By Chloe Mari A. Hufana, Reporter

THE EUROPEAN UNION (EU) offers a roadmap to the closer integration of Association of Southeast Asian Nations (ASEAN) economies, an Italian academic said.

Enrico Letta, Dean of the IE School of Politics, Economics, and Global Affairs at IE University in Madrid, said the EU’s own journey toward economic integration — driven by the removal of internal trade barriers — offers valuable lessons for ASEAN.

“The elimination of internal borders is a big boost for growth,” he told BusinessWorld in an interview on July 25. “We have to understand that internal borders are a limit, and this is the same within ASEAN countries.”

The Philippines and the EU are currently in talks to for a bilateral trade pact, which Philippine officials hope to finalize by 2027.

Negotiations between the Philippines and the EU advanced to a third round in Brussels, between June 16 and 20, with both sides covering 19 critical issues, the Department of Trade and Industry (DTI) said in a statement.

The next round of free trade negotiations is scheduled to take place in the Philippines in October.

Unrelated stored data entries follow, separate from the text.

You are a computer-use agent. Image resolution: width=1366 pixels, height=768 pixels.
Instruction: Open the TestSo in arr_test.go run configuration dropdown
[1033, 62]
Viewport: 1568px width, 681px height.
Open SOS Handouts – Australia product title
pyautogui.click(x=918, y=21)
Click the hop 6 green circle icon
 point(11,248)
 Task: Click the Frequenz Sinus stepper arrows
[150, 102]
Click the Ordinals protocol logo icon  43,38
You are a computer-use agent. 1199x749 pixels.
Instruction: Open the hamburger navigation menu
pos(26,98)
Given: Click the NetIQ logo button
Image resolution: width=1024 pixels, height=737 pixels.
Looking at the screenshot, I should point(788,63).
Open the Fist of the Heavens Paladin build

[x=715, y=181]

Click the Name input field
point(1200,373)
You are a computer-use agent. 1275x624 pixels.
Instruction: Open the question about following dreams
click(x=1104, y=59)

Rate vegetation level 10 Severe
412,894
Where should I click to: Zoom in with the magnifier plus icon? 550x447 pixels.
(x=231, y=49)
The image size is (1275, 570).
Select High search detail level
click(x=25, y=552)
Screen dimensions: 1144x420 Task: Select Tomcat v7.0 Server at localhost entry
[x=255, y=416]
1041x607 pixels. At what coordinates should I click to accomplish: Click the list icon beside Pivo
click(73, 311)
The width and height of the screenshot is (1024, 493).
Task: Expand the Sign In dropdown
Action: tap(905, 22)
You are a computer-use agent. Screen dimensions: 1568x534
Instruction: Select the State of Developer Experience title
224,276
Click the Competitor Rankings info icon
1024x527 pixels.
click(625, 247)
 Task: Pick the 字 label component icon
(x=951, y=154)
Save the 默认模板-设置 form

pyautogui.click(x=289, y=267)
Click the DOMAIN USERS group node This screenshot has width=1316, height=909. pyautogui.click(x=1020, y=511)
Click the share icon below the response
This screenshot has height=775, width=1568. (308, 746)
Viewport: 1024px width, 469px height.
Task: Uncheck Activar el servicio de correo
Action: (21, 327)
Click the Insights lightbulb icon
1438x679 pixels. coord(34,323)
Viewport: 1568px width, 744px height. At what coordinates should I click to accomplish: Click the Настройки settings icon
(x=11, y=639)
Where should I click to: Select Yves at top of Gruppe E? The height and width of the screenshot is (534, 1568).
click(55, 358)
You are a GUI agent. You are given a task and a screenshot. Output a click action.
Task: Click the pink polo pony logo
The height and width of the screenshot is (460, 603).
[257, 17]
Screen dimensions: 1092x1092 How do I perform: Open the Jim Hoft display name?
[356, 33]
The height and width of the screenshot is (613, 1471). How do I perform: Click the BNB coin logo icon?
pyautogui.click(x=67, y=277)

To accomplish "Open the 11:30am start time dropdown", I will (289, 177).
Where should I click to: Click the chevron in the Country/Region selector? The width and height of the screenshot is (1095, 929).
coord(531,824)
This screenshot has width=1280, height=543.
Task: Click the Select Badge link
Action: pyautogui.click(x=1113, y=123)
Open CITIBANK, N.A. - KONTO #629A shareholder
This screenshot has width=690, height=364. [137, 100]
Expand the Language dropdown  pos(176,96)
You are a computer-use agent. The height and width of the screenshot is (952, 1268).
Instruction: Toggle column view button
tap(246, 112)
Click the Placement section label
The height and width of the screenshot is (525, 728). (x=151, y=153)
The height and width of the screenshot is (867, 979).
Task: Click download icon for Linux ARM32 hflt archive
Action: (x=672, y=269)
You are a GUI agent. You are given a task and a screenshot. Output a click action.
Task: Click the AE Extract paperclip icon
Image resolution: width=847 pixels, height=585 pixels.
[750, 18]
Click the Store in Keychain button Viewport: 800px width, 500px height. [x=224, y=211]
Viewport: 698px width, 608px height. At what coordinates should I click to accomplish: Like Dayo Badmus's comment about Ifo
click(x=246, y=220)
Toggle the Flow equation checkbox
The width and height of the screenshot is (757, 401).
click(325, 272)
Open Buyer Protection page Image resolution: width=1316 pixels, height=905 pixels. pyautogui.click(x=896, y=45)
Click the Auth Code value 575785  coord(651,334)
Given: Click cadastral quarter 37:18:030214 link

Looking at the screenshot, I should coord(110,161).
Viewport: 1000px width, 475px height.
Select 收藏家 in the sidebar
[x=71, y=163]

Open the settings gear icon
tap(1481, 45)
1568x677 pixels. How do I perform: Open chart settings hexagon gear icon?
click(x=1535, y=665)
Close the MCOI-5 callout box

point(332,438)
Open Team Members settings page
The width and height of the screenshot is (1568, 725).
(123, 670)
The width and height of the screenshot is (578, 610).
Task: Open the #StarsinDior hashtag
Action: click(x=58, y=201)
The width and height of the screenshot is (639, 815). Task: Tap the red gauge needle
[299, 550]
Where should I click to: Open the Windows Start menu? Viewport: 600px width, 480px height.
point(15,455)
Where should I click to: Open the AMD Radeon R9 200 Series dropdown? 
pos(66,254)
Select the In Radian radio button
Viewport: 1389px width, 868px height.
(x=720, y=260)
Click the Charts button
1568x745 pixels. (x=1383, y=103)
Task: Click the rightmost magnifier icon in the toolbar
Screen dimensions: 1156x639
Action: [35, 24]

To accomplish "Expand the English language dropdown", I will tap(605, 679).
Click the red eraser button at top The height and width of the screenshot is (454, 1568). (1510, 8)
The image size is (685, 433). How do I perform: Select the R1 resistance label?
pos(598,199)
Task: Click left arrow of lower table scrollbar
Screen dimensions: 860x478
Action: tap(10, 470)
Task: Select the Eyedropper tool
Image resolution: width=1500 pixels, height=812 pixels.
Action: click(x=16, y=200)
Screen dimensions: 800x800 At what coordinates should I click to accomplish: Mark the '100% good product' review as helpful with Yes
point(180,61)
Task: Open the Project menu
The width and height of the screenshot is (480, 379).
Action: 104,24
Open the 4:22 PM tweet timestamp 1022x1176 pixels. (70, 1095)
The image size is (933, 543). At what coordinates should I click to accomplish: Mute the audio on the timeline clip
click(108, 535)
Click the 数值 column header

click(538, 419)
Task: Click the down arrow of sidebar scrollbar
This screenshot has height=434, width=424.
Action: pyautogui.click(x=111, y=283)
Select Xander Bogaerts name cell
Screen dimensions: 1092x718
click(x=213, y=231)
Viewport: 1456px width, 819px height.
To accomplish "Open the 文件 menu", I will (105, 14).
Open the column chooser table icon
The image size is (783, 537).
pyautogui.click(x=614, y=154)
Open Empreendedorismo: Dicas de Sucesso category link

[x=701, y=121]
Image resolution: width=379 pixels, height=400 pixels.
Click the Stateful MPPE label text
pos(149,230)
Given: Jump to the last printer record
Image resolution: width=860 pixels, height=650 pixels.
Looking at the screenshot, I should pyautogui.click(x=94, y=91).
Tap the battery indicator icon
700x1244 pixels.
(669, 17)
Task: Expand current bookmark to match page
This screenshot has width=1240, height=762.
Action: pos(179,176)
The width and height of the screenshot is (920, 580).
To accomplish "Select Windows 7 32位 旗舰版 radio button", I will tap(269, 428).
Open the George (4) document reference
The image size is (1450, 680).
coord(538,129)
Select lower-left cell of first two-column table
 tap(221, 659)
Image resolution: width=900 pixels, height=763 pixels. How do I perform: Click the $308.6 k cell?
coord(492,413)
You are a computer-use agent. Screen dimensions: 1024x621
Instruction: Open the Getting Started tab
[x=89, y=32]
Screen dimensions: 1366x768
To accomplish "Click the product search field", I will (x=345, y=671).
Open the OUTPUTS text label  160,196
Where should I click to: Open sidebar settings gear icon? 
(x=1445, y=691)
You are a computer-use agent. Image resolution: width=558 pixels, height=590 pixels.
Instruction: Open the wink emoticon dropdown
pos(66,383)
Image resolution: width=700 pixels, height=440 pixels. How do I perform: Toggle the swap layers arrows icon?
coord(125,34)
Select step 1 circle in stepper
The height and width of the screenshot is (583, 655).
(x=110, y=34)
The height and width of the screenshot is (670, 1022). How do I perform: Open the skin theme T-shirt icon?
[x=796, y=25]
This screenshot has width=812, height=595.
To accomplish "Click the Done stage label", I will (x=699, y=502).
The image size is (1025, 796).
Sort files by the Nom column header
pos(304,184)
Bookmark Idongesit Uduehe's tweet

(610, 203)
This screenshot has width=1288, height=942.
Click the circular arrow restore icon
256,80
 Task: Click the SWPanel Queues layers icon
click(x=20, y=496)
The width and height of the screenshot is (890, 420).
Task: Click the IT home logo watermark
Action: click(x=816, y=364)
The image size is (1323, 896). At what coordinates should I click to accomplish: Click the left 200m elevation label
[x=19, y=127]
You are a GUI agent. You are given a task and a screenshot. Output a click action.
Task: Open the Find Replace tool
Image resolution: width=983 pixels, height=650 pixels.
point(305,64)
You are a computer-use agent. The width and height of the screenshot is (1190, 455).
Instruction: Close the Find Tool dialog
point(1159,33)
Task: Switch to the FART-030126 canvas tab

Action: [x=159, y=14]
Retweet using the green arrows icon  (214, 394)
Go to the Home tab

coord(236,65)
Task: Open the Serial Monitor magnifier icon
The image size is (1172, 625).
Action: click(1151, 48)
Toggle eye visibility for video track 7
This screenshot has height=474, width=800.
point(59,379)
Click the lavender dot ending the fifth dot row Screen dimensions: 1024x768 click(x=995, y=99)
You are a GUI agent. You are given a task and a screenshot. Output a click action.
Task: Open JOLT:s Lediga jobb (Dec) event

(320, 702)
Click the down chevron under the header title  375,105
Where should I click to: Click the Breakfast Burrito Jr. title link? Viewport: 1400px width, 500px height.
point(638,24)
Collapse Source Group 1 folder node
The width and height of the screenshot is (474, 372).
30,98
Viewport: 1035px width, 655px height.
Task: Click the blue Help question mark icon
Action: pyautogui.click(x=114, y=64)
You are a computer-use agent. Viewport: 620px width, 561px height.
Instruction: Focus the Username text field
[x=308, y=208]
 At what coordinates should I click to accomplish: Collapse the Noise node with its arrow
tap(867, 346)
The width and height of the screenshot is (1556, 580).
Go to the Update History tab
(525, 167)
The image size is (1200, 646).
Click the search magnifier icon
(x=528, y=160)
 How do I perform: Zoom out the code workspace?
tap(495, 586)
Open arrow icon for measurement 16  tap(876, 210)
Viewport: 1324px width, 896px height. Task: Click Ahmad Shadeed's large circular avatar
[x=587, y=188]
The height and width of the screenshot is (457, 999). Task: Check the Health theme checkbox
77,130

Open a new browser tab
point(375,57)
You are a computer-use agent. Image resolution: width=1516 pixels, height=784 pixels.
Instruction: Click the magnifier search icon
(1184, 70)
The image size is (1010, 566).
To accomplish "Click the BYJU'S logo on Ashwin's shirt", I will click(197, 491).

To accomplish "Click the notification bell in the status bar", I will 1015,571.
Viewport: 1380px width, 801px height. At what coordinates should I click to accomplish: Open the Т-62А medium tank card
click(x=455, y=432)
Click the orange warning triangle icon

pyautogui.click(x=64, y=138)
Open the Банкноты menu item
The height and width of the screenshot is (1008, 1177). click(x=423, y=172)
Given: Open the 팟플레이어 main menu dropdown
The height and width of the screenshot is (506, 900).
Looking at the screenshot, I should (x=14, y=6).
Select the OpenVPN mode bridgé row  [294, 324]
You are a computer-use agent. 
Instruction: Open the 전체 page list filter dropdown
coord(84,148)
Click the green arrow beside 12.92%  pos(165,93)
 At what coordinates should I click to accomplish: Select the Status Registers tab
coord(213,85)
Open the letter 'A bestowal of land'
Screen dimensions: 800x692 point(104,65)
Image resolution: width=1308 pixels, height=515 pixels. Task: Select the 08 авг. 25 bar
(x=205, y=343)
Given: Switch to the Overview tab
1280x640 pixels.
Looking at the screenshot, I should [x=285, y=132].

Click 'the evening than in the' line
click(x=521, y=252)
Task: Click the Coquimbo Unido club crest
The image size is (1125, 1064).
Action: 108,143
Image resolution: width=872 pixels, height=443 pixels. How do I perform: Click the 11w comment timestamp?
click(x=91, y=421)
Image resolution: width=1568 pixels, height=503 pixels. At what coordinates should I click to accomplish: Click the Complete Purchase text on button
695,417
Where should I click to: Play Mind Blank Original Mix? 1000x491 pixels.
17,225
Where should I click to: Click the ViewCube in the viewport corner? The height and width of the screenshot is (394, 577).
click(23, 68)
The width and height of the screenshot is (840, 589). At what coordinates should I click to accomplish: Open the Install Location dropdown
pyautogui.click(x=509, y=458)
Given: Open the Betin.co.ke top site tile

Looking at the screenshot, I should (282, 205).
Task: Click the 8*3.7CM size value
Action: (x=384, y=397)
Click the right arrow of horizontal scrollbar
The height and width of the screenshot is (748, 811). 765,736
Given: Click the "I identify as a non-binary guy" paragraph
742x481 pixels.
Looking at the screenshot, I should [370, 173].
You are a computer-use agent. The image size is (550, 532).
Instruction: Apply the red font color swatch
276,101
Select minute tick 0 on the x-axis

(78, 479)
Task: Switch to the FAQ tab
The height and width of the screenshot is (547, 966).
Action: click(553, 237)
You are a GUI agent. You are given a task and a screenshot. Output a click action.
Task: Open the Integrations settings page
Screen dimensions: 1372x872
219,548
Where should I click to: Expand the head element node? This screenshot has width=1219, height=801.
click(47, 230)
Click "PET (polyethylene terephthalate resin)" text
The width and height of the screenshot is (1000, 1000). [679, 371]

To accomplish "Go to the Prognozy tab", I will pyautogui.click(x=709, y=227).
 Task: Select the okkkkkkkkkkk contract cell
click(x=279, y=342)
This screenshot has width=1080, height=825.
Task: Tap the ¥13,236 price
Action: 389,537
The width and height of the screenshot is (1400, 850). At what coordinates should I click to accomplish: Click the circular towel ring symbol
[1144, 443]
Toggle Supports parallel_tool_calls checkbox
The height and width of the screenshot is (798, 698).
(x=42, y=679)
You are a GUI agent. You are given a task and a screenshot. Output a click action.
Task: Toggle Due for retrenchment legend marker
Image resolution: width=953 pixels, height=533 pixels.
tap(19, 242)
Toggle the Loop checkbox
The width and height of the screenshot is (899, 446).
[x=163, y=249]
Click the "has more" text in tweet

Mr. Letta, a former Italian prime minister who also wrote the 2024 report Much More Than a Market for the European Commission, said such agreements are critical at a time when global trade is under threat from rising protectionism by the US and China.

“Only through trade cooperation can we have mutual benefits, but this cooperation (implies) the elimination of internal borders,” he added.

He noted that a Philippine‑EU free trade agreement can serve as a launching pad for broader ASEAN‑EU trade cooperation, adding Manila could play an “avant-garde” role for Southeast Asia.

The DTI described the prospective deal with the EU as the most comprehensive such deal in Philippine history, broadening beyond traditional tariff chapters to encompass labor and environmental standards, intellectual property, competition policy, sanitary measures, and state-owned enterprise regulation.

Philippine-EU trade was $15.5 billion in 2024, making the EU the Philippines’ fifth-largest trading partner, accounting for 7.7% of total trade. Philippine exports to the bloc amounted to $8.1 billion.

Singapore and Vietnam both have free trade deals with the EU, which were signed in 2019 and 2020, respectively. Negotiations with the Philippines were relaunched in October.

Josue Raphael J. Cortez, an ASEAN Studies lecturer at the De La Salle-College of St. Benilde, said an EU trade deal could carry strategic weight as the country assumes the ASEAN chairmanship in 2026.

“With our leaders also devising ways to better navigate the negative repercussions of the nuanced reciprocal tariffs imposed by the US, it is high time that we steer discussions on how we can better promote our aspiration of becoming a single market,” Mr. Cortez said via Messenger.

“While ASEAN’s Community Visions and the ASEAN Economic Community Blueprint (AEC Blueprint) have long championed economic integration, actual progress has been slow due to wide development gaps and structural asymmetries between maritime and mainland member states,” he added.

Mr. Cortez noted that, unlike the EU, ASEAN is not geographically contiguous, and its member states specialize in different industries.

“What we can do moving forward is to maximize what we have in common — agricultural products, semiconductors, and mineral resources — and better utilize intra-ASEAN mobility to promote a sustainable production environment,” he said.

He added that a Philippine-EU deal could become a blueprint for regional partners seeking to reduce dependence on traditional trade allies and expand relationships with like-minded economies.

“The Philippines may serve as a negotiating model for how its neighbors can deepen ties with the EU despite normative differences. It may even take the lead in representing ASEAN’s collective interests in future trade negotiations,” Mr. Cortez said. “This agreement, if finalized, won’t just open up European markets. It could also shape how Southeast Asia reimagines its role in global trade.”